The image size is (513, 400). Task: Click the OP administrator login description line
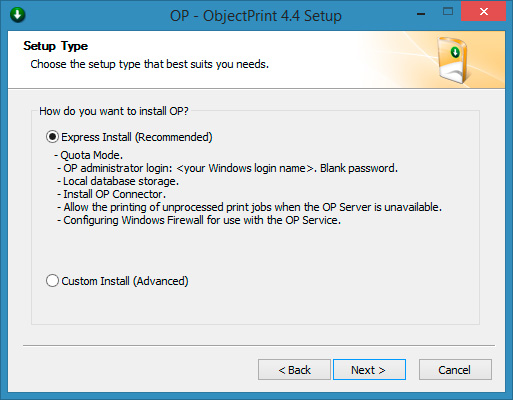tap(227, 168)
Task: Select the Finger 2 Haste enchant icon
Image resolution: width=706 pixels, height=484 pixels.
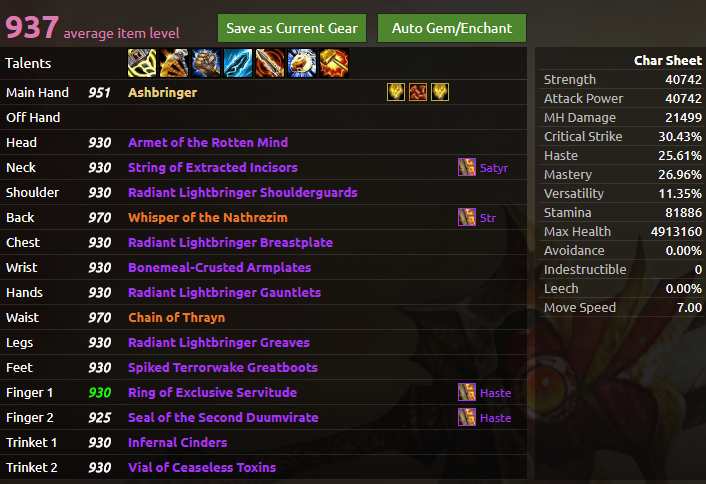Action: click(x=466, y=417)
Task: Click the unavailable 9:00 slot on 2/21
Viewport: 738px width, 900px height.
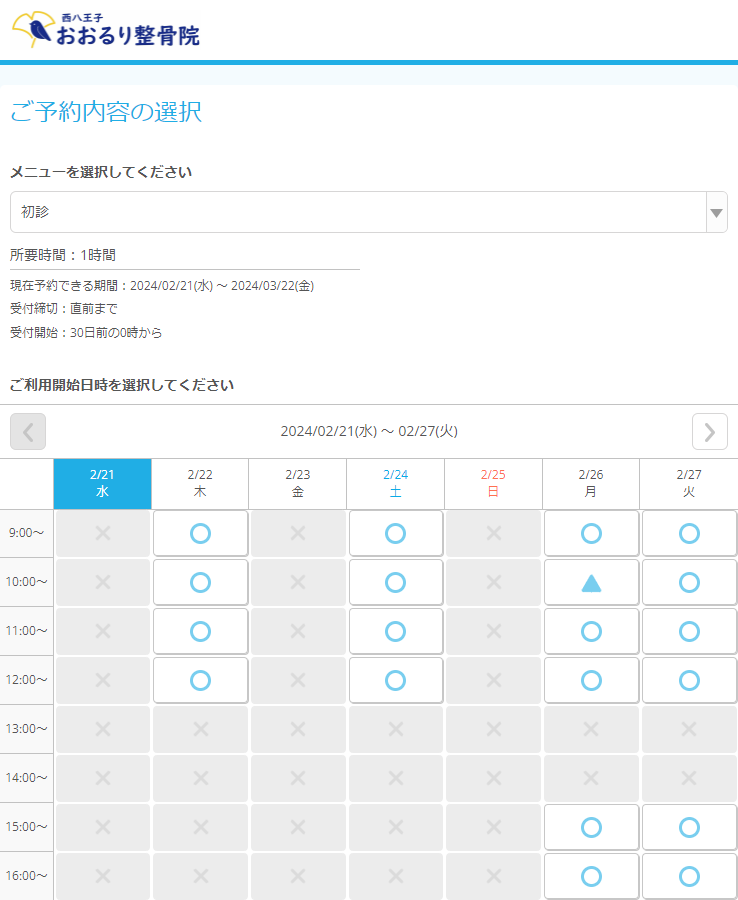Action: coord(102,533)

==================================================

- [What this task involves]: Rewrite every entry above, replacing "Task" with "Instruction" and keeping everything else unchanged. Leave out the pictures.

- [Problem solution]:
The image size is (513, 400). Instruction: Click the OP administrator login description line
tap(227, 168)
Instruction: Select the Finger 2 Haste enchant icon
Image resolution: width=706 pixels, height=484 pixels.
Action: click(x=466, y=417)
Instruction: Click the unavailable 9:00 slot on 2/21
Viewport: 738px width, 900px height.
Action: coord(102,533)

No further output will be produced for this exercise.